My career, I am happy to say, has covered the formative years which have seen such dramatic change and growth in private banking, particularly over the past two decades. I spent 30 years with Coutts, rising to be the first Coutts Head of Private Banking, and nearly ten years as the first CEO of SG Hambros Bank following its acquisition by Société Générale.
Since I became a part of SG Private Banking in 1998, the SG Hambros team under my leadership has built a strong and sustainable wealth management business with very substantial growth over recent years, both through the recruitment of top private bankers and through acquisitions of businesses in Gibraltar and the Channel Islands (and to which has recently been added the ABN AMRO Private Banking London business).
Most financial market sectors have grown enormously in the past 20 years – investment banking, foreign exchange, corporate finance and, of course, other relatively new segments such as hedge funds and private equity. But I think that private banking arguably has undergone the most stunning evolution of all.
For back in 1987, no UK bank, nor most continental European institutions, had a private banking operation. The US banks also had no systematic wealth sector apart from the brokerage industry. This left the Swiss unchallenged as the purveyors of classic private banking.
Even Coutts was really largely a commercial and ‘red carpet retail’ banking operation. Back in 1987 I was the Coutts director in charge of the Financial Services Division, which included all the ‘non-banking’ parts, ie, trust services, tax department, French department and the discretionary investment management department. In 1988, partly prompted by the new focus that Private Banker International itself was just bringing to private banking, I changed my title to Head of Private Banking and added a wealth management department which Sir David Money Coutts generously named Campbell’s Office (named after the original Coutts partner) to differentiate this service from the excellent but standard banking service then provided. This proved to be the bridgehead to create the model for domestic private banking which the rest of Coutts was to adopt some ten years later.
Now, of course, most banks have established or aspire to private banking status – particularly in the emerging new wealth markets of Central and Eastern Europe and Asia. Indeed, globally, there are nearly $100 trillion of high net worth assets under management and, unsurprisingly, private banking is the strongest-growing part of many banks.
In 1987, the accounts of the wealthy were simply better-serviced bank accounts. In more recent years, even mass affluent clients – a vital source of new high net worth business as many become more wealthy – were invariably managed out of the retail bank. Now, increasing numbers of players seem, rightly in my view, to be managing this segment out of the private bank.
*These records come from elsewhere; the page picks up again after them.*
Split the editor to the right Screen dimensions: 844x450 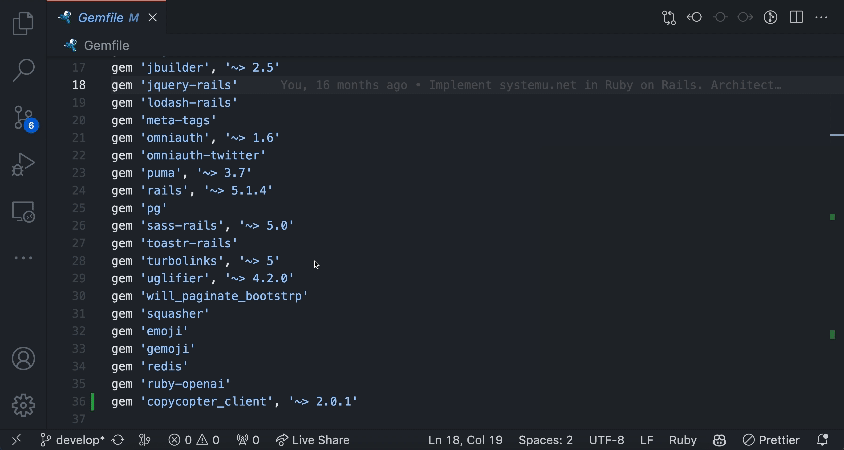(x=797, y=17)
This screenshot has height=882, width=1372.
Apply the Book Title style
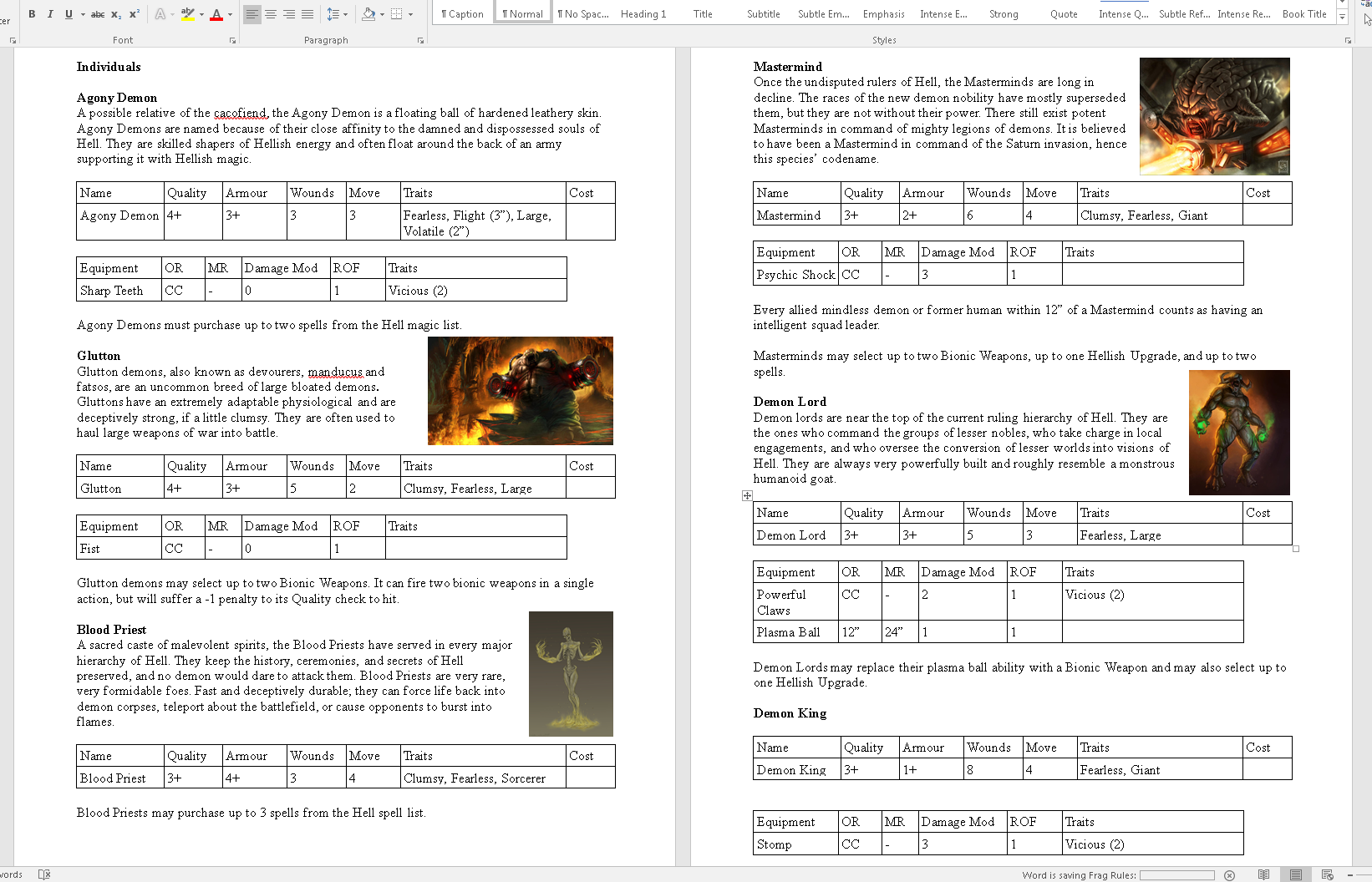1304,14
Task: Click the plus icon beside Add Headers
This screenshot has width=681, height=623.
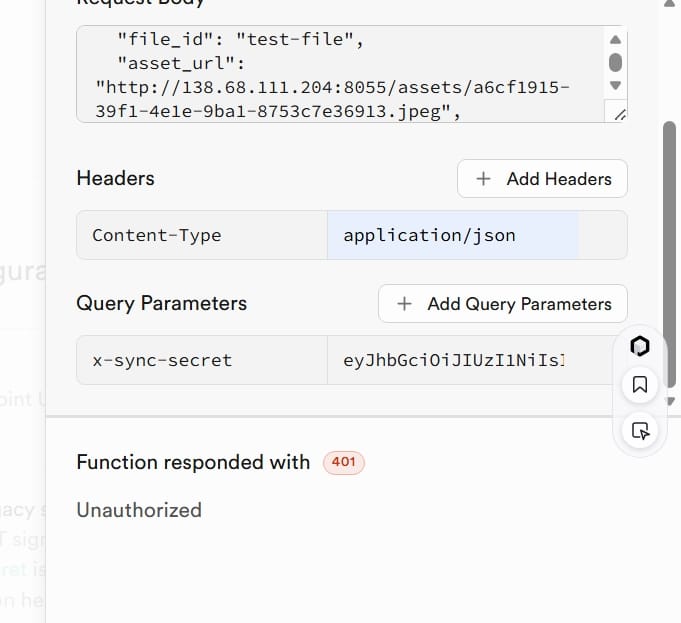Action: [484, 179]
Twenty years ago, banking high-flyers tended to chose corporate banking as their favoured career path as private bankers were very underpaid – a good CRM would have been on a salary of about £20,000 in Coutts 20 years ago, with little or no bonus!
I am delighted that during this last 20 years private banking has come of age and is now seen as a very attractive career option with quality candidates joining from top universities or from the other professions as well as from other banking business lines. This, in turn, has considerably raised the private banking game to a much more sophisticated and added value business.
Most important driver
What has been the single most important event shaping today’s thriving private banking market? One could argue over this endlessly. But I would include the dotcom boom and then great bust of 2001/2002. Clients were caught up in irrational exuberance and most were on a roll with open-ended investments in the latest techie concept of the moment.
Then the bust came and many clients were really shocked by the ferocity of the markets’ downturn. They become convinced that we private banks provided a genuine advisory service, backed by classic advice including the diversification of assets. From that moment, clients were much more inclined to listen to us. Happily, this has also coincided with the bull market since 2003 so this has definitely helped our image!
The marketing and selling of private banking is also much more sophisticated compared with its early days as it is now a business line seen, quite correctly, by all the large players including Société Générale, as still offering huge opportunity for growth in the years to come.
Looking to the future, private banking will surely see many new challenges in coming years – from new regulations to intense competition, particularly for the talent pool available. But I am confident that this relatively new business line will prosper.
In addition, investors demand ever-more transparency and clarity in their portfolios, both discretionary and advisory. Increasingly, people are smart and really do want to be sure that ‘it does what it says on the tin’, so innovation and open architecture are both key to winning the vital trust of clients.
PBI must be congratulated on its role in helping to support and foster private banking since 1987. It is quite salutary to look back to see just how much has changed, and for the better – in one word, we are now truly professional.
So, best wishes for PBI’s next 20 years.